* **Problem details**
Using the records below, quote only the span that opens with the line containing "Task: Open the Advanced menu" and closes with the line containing "Open the Trash", exactly and inclusively.

[Data entries]
<<<<

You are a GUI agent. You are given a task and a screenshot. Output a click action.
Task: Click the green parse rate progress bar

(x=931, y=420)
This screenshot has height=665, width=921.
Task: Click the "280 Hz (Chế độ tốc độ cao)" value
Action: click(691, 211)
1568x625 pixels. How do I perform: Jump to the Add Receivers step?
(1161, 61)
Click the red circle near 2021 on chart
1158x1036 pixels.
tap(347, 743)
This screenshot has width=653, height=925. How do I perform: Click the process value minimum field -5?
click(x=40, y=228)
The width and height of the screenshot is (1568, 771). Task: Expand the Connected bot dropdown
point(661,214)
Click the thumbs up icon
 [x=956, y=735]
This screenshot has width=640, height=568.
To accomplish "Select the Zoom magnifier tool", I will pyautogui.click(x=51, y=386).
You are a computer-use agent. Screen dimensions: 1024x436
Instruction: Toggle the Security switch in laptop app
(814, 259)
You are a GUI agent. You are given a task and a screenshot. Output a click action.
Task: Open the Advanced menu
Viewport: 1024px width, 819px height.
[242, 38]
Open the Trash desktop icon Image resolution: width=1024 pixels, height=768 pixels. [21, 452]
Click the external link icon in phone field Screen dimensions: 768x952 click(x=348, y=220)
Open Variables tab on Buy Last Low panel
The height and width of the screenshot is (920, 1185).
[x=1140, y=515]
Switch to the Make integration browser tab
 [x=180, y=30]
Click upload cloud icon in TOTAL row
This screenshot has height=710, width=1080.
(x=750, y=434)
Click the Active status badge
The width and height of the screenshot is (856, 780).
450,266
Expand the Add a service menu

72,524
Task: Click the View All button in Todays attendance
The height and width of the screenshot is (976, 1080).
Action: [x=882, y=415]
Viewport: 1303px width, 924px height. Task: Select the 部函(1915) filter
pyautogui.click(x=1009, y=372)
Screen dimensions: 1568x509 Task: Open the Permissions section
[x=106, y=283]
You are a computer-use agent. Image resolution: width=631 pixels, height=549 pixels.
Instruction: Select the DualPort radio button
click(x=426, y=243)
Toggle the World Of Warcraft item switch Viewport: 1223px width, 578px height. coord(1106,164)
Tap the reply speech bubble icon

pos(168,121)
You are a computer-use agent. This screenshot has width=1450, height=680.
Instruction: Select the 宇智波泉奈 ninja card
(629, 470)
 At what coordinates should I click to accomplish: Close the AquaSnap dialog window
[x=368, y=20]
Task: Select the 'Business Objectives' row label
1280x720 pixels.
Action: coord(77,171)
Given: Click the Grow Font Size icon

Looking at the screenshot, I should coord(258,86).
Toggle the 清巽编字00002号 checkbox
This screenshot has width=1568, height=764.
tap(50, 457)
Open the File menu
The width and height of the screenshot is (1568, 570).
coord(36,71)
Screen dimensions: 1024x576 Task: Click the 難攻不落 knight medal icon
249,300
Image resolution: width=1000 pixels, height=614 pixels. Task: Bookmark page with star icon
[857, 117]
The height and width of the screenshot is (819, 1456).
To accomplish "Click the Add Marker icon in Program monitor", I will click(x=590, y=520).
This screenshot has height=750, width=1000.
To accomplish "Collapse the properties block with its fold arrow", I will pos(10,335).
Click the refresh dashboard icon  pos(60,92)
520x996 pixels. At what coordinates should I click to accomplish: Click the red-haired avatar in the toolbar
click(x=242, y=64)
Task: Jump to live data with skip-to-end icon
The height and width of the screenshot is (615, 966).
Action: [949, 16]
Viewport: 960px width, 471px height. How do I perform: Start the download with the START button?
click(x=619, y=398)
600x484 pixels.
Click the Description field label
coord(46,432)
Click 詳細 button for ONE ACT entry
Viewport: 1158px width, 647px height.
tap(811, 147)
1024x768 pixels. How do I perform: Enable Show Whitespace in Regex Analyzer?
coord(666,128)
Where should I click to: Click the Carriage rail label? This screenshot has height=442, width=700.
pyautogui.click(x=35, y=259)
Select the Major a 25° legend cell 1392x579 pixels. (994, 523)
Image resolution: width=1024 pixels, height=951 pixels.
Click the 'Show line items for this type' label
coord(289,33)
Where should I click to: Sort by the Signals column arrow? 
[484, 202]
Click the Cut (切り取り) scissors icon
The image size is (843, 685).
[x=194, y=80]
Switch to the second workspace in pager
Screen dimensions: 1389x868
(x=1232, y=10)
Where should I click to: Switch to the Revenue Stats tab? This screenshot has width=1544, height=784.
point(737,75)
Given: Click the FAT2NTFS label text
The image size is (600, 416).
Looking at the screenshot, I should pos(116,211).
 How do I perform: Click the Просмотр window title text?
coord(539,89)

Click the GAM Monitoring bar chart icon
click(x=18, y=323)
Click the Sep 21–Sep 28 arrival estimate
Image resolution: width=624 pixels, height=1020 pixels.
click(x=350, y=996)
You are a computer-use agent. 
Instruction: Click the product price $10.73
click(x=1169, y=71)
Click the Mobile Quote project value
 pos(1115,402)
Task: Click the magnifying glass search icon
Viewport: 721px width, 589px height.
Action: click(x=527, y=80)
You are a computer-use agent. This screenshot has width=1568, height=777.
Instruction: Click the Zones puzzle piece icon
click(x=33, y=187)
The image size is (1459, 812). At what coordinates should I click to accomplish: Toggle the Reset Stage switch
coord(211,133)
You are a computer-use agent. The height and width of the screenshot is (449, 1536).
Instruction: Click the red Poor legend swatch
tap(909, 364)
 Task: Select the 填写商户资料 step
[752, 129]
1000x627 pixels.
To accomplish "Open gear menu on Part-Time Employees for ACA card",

>>>>

* **Expected output**
Task: Open the Advanced menu
Viewport: 1024px width, 819px height.
[242, 38]
Open the Trash desktop icon Image resolution: width=1024 pixels, height=768 pixels. [21, 452]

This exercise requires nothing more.